After the Revolutionary War, John was appointed by the government as a tax collector for whiskey. Many poor farmers were not happy with being taxed on their whiskey and stormed the Bower Hill Plantation in an effort to have the tax repealed, resulting in the famous July 1794 Whiskey Rebellion.

Glasco said one of the most interesting parts of the rebellion was that the slaves on the plantation took up arms to defend the plantation from the revolting farmers.

“A slave is somebody you don’t give a gun to because it’s dangerous,” Glasco said. “In fact, in most places, slaves with a gun would be hung. But they were armed and fought off the farmers on the first day.”

On the second day of the Rebellion, a group of 500 farmers returned and burned down the Bower Hill Plantation while John Neville escaped to the Woodville Plantation.

The Woodville Plantation still remains, and much of the colonial culture and information about the Presley slaves’ lives were preserved. Despite being more than 200 years old, the house is filled with original furniture and everyday items. Windhorst said the house is “90 percent original” with just a few reconstructions — new coats of paint and added clothing — made to the house.

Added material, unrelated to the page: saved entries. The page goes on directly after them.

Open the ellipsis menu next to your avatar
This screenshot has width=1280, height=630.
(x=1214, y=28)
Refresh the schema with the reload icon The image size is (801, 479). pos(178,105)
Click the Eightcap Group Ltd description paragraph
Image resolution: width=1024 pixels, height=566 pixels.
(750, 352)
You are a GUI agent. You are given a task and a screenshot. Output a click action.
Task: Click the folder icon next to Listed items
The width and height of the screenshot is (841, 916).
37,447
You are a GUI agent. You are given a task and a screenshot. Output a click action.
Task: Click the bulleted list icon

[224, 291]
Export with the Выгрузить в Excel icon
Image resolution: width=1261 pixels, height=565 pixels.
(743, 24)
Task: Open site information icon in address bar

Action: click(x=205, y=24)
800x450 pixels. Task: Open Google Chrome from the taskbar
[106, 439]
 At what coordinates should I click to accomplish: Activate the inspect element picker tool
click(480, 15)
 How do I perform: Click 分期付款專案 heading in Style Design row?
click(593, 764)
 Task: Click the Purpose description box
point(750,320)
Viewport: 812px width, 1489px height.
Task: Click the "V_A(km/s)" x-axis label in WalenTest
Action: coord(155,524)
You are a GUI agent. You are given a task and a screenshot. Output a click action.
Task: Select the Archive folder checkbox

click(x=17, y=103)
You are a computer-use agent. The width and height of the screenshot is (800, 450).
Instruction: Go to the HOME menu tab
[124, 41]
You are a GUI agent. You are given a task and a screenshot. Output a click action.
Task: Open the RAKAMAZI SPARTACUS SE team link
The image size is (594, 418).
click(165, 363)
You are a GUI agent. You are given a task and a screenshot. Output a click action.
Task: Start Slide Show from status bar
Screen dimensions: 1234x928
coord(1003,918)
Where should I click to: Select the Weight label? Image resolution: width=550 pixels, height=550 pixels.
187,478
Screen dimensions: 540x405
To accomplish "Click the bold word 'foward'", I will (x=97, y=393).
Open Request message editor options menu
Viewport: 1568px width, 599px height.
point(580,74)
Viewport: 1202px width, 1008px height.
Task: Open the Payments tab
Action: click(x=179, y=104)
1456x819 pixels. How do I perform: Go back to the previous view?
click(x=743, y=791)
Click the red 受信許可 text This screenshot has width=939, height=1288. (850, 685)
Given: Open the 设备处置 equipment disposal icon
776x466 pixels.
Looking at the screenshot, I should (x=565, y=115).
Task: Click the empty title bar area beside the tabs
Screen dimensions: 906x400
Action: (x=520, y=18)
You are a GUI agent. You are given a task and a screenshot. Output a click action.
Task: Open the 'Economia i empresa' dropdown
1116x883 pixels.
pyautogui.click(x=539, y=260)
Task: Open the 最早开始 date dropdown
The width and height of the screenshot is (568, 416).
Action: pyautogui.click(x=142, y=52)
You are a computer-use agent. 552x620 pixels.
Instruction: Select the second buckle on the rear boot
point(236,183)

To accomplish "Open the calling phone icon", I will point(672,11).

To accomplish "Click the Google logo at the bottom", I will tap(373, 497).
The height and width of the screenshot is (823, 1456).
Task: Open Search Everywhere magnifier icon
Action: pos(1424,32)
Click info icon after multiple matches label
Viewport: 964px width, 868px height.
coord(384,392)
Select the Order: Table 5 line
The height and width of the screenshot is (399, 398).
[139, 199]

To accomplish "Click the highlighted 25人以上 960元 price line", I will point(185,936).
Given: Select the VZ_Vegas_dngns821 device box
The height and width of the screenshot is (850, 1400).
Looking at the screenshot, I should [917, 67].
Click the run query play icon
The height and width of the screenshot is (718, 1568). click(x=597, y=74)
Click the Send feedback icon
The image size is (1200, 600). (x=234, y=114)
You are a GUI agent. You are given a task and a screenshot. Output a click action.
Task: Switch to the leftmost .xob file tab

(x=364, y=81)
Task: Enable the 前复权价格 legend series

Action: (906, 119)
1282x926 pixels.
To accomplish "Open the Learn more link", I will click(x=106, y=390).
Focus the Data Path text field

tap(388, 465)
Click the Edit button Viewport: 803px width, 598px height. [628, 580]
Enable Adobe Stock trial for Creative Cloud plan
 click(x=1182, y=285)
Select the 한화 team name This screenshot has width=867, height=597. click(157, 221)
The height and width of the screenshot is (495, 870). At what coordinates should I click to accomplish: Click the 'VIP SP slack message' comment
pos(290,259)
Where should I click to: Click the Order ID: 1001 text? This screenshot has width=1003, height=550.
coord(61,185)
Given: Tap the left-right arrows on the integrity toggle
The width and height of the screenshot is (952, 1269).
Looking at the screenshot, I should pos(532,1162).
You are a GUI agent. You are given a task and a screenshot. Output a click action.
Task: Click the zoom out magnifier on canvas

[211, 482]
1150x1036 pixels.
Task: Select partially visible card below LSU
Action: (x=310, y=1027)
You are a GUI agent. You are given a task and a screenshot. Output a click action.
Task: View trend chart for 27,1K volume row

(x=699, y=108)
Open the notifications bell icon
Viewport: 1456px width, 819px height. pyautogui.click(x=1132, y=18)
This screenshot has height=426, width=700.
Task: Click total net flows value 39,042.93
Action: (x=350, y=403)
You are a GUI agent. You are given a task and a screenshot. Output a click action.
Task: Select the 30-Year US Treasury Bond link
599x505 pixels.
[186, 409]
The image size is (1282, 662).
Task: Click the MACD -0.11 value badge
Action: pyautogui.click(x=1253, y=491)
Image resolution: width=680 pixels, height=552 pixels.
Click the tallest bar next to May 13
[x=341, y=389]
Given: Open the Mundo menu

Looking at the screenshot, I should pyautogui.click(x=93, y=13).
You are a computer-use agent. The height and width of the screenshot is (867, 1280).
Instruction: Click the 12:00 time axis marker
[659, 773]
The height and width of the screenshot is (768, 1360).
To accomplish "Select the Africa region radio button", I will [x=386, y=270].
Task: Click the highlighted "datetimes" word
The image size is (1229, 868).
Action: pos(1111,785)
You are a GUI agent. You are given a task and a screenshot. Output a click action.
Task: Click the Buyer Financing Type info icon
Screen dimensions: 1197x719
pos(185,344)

Maura Kay, a senior majoring in urban studies, said the restoration work on the house made it look very real and thought that it maintained the presence of slavery.

“It made slavery close to home, almost as if it’s in my backyard. It was really eerie,” she said.

Windhorst said, aside from displaying the high social status and immense wealth of the Presley family, the house also illustrated the tough lives of the 28 slaves living on the plantations. He said it was also believed that many of the slaves were artisans and talented craftsmen in fields such as woodworking, cooking, distillation and blacksmithing. As a result, John often hired out many of his slaves and made a large sum of money from their contracted labor.

Monet Stanley, a nontraditional student, was taken aback by this fact and other tales of the harrowing conditions slaves endured.

“I didn’t realize he made so much money with the small number of slaves he had,” Stanley said. “It was sad that slaves had to work in uncomfortable areas and owners ordered them to cook for long hours and live upstairs.”

When Glasco recalled visiting the Neville Plantation for the first time, the trip seemed to make the history very real and concrete.

“You can stand there and close your eyes and kind of see through your mind’s eye, people walking around, and the tasks they were doing, and how they were living,” Glasco said. “It made it really come alive in ways that just reading about doesn’t.”

A building sits on the Woodville Plantation.